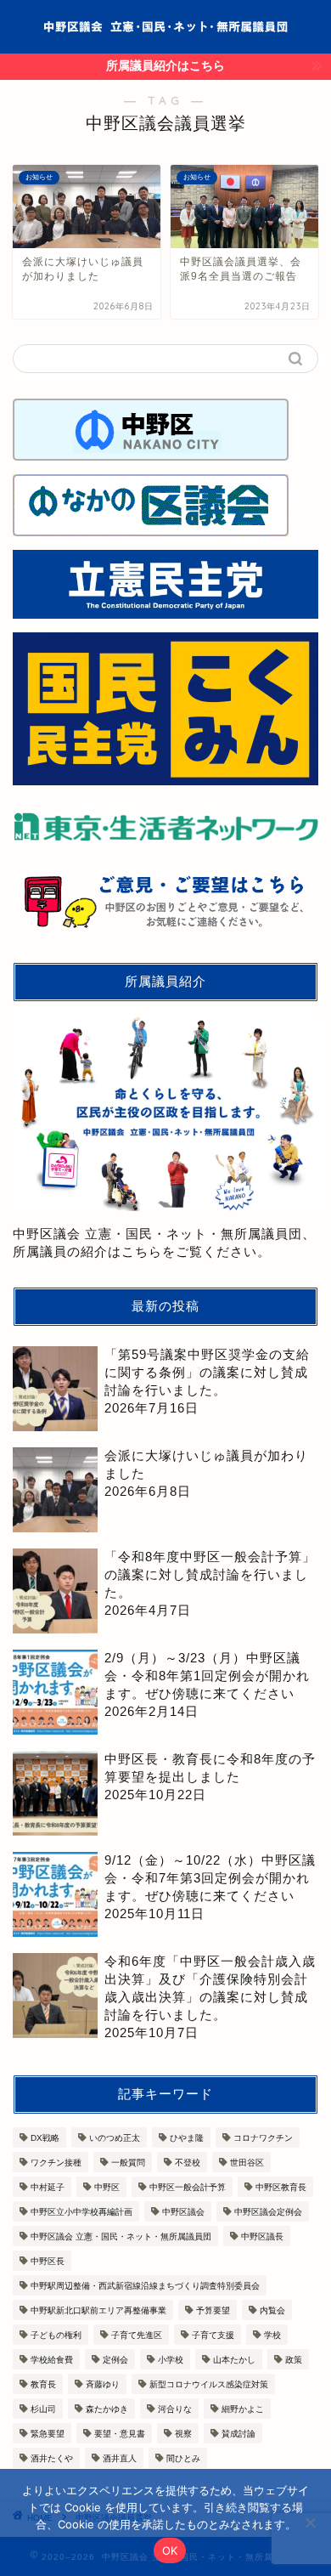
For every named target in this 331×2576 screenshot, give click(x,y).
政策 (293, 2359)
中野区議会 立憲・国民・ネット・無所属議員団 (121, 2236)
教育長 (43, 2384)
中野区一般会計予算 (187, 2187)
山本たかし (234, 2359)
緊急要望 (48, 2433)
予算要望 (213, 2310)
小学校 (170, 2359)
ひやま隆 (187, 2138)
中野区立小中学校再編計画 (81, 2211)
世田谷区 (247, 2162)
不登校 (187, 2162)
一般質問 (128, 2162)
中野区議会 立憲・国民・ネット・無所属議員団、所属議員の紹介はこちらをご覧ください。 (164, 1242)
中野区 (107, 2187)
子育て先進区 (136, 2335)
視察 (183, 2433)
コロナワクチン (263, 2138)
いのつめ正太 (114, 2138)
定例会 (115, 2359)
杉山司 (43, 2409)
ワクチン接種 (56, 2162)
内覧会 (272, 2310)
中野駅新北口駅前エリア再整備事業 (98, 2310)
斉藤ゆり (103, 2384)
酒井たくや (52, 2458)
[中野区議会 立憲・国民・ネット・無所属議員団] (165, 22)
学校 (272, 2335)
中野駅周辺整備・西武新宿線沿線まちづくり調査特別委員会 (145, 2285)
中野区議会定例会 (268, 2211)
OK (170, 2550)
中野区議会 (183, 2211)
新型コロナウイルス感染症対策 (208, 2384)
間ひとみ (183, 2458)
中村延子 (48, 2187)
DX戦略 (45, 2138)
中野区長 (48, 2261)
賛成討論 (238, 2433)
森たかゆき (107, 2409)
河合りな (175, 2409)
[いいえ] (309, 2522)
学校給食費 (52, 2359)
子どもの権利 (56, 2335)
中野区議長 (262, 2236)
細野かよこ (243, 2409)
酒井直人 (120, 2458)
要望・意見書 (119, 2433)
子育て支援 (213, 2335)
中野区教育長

.....

• _Activity_
Reproduce every record in full. Leave out the images.

• _Problem solution_
For every named target in this 331×2576 screenshot, give click(x,y).
政策 (293, 2359)
中野区議会 立憲・国民・ネット・無所属議員団 (121, 2236)
教育長 (43, 2384)
中野区一般会計予算 (187, 2187)
山本たかし (234, 2359)
緊急要望 (48, 2433)
予算要望 (213, 2310)
小学校 (170, 2359)
ひやま隆 (187, 2138)
中野区立小中学校再編計画 (81, 2211)
世田谷区 (247, 2162)
不登校 (187, 2162)
一般質問 (128, 2162)
中野区議会 立憲・国民・ネット・無所属議員団、所属議員の紹介はこちらをご覧ください。 (164, 1242)
中野区 (107, 2187)
子育て先進区 (136, 2335)
視察 (183, 2433)
コロナワクチン (263, 2138)
いのつめ正太 (114, 2138)
定例会 (115, 2359)
杉山司 (43, 2409)
ワクチン接種 (56, 2162)
内覧会 (272, 2310)
中野駅新北口駅前エリア再整備事業 (98, 2310)
斉藤ゆり (103, 2384)
酒井たくや (52, 2458)
[中野区議会 立憲・国民・ネット・無所属議員団] (165, 22)
学校 (272, 2335)
中野駅周辺整備・西武新宿線沿線まちづくり調査特別委員会 (145, 2285)
中野区議会定例会 (268, 2211)
OK (170, 2550)
中野区議会 (183, 2211)
新型コロナウイルス感染症対策 (208, 2384)
間ひとみ (183, 2458)
中村延子 (48, 2187)
DX戦略 (45, 2138)
中野区長 (48, 2261)
賛成討論 (238, 2433)
森たかゆき (107, 2409)
河合りな (175, 2409)
[いいえ] (309, 2522)
学校給食費 (52, 2359)
子どもの権利 (56, 2335)
中野区議長 (262, 2236)
細野かよこ (243, 2409)
酒井直人 (120, 2458)
要望・意見書 (119, 2433)
子育て支援 (213, 2335)
中野区教育長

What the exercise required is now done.